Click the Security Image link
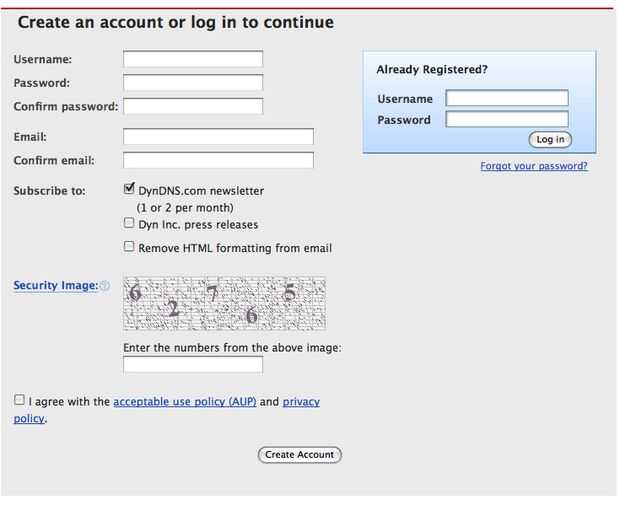This screenshot has width=620, height=505. pyautogui.click(x=55, y=286)
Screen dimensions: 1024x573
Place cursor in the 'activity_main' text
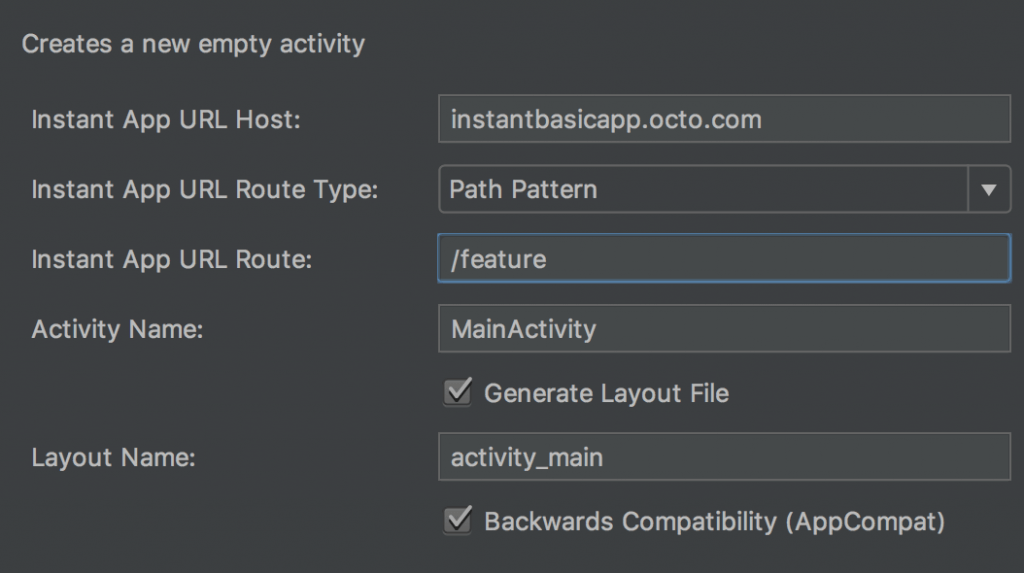point(527,458)
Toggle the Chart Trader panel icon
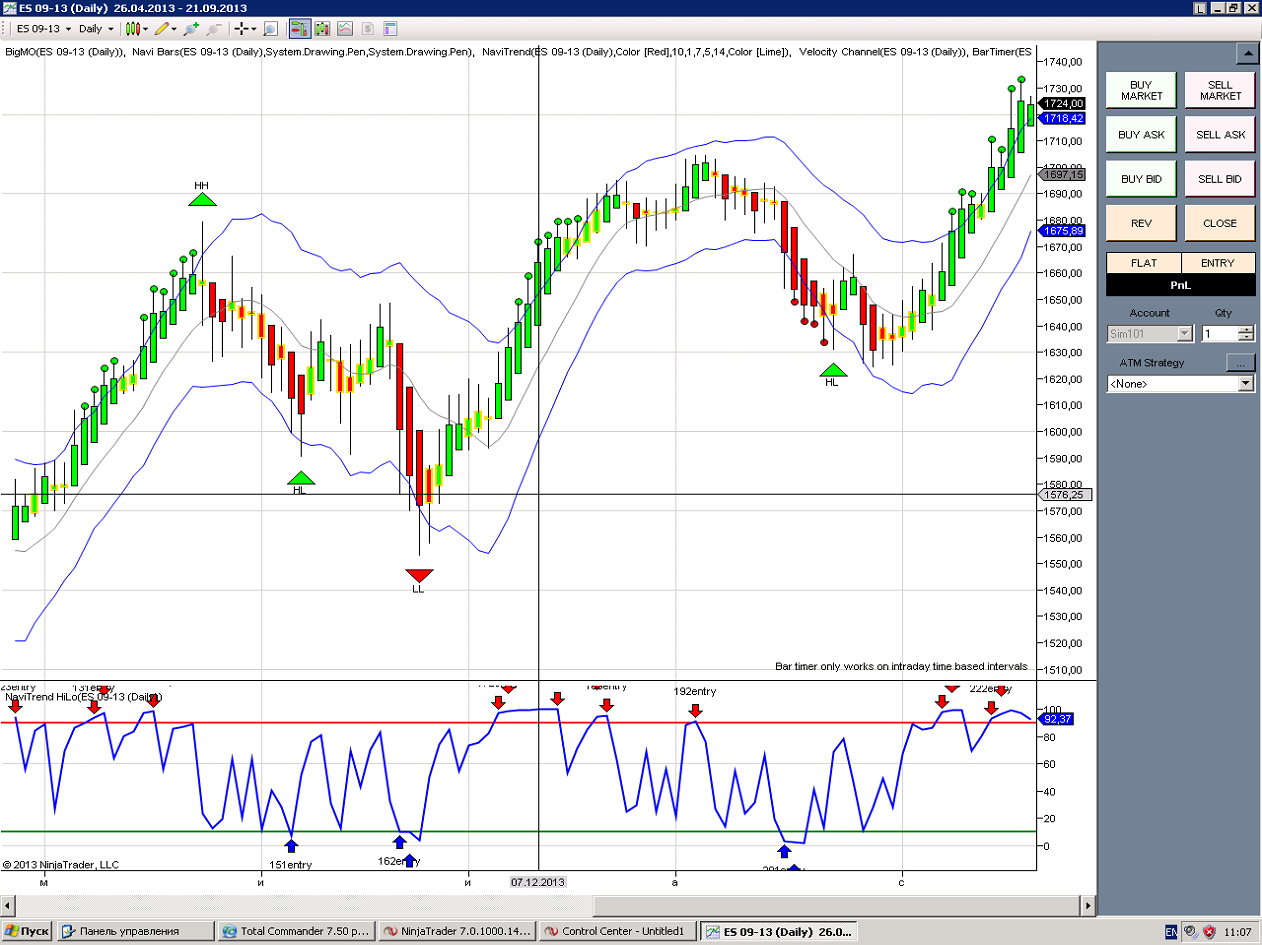Screen dimensions: 1262x945 click(x=301, y=29)
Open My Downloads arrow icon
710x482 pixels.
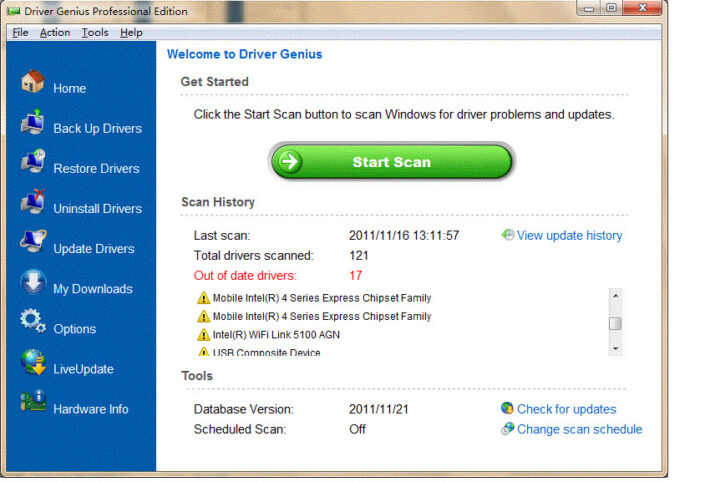click(x=33, y=283)
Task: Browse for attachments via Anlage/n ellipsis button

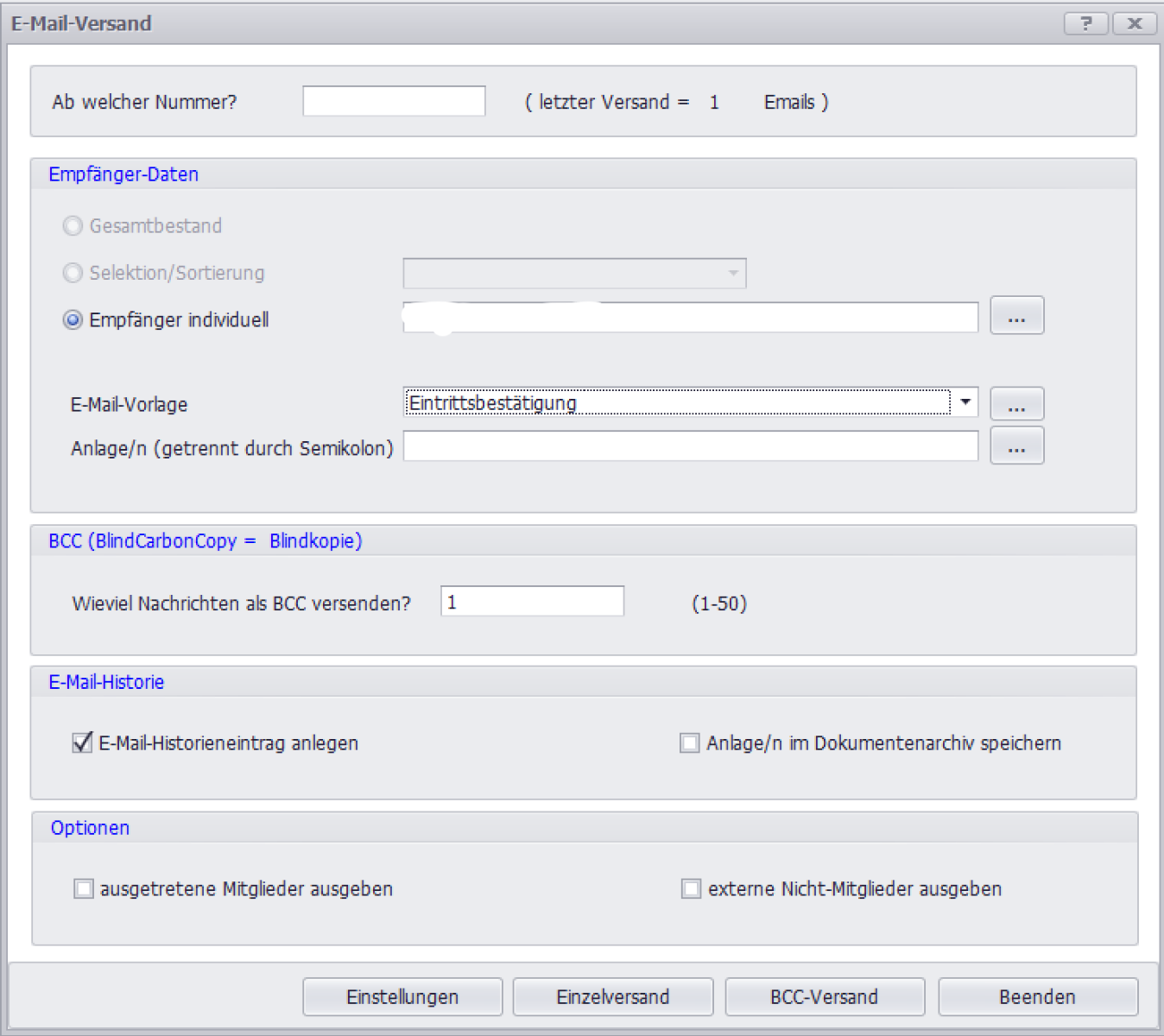Action: (1016, 446)

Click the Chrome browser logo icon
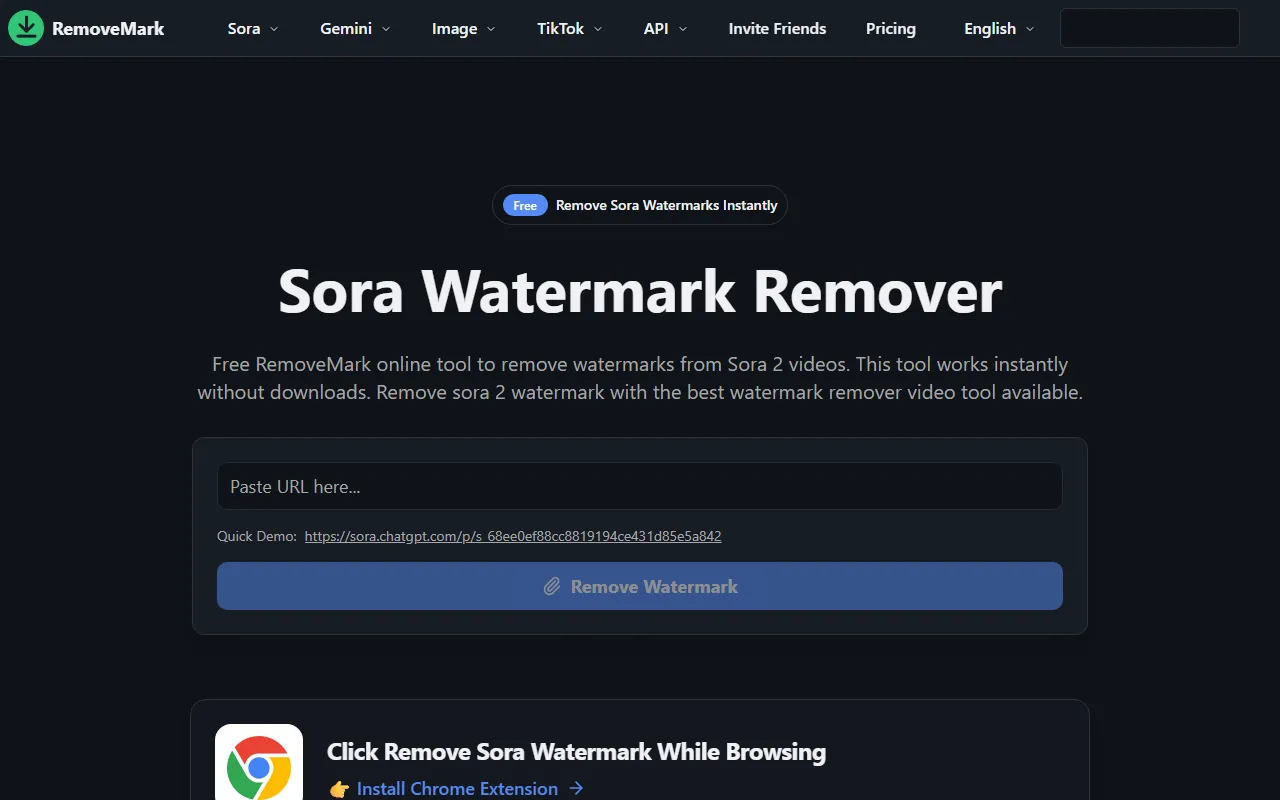click(259, 766)
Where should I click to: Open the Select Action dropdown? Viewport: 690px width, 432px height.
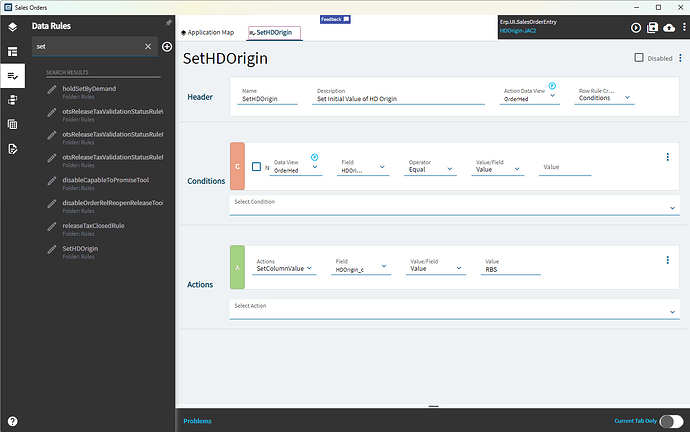[x=454, y=310]
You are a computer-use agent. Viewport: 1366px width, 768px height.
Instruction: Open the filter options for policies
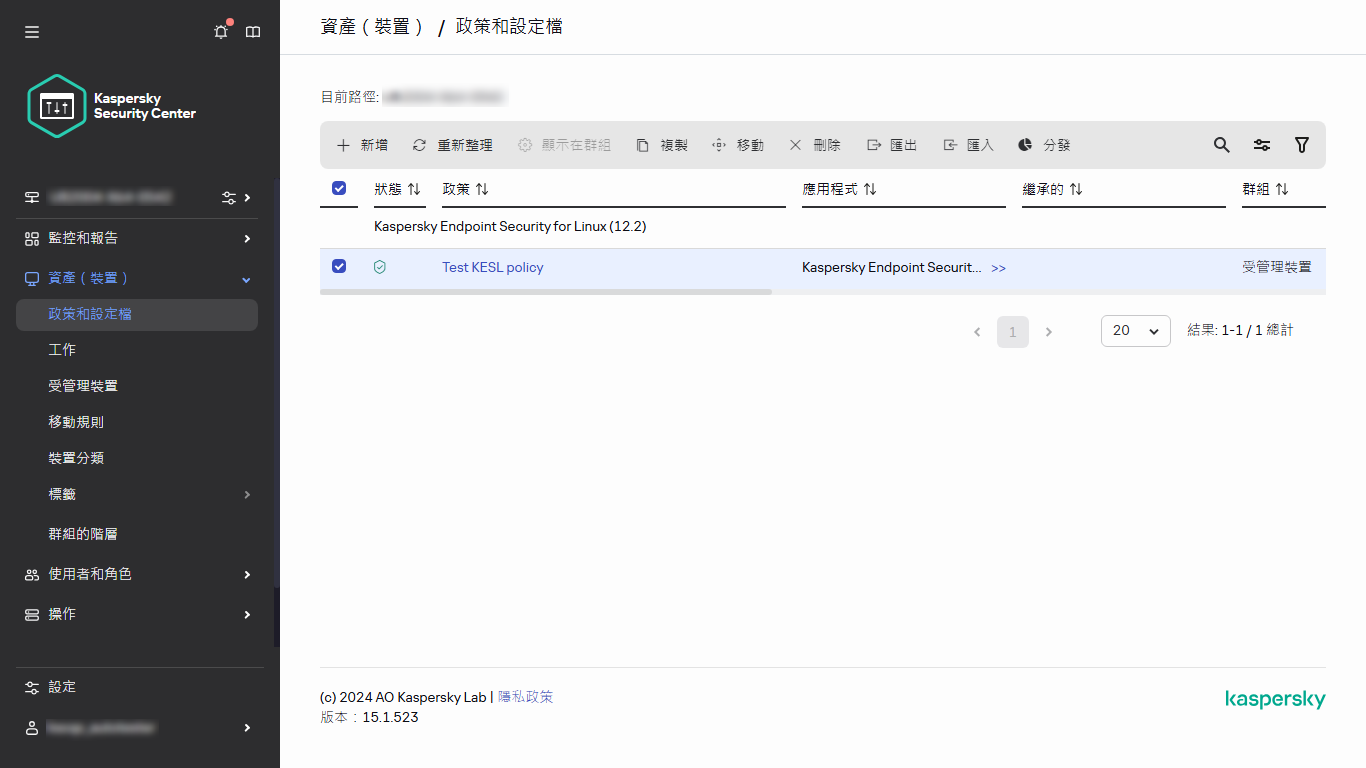click(1301, 145)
+ + + +
Omit the pictures. Output every record above word for word.

Click the Security Image link
This screenshot has width=620, height=505. pyautogui.click(x=55, y=286)
Screen dimensions: 1024x573
Place cursor in the 'activity_main' text
point(527,458)
Toggle the Chart Trader panel icon
Screen dimensions: 1262x945 click(x=301, y=29)
Open My Downloads arrow icon
710x482 pixels.
click(x=33, y=283)
Task: Browse for attachments via Anlage/n ellipsis button

Action: (1016, 446)

Click the Chrome browser logo icon
click(259, 766)
Where should I click to: Open the Select Action dropdown? Viewport: 690px width, 432px height.
[x=454, y=310]
You are a computer-use agent. Viewport: 1366px width, 768px height.
Instruction: Open the filter options for policies
click(1301, 145)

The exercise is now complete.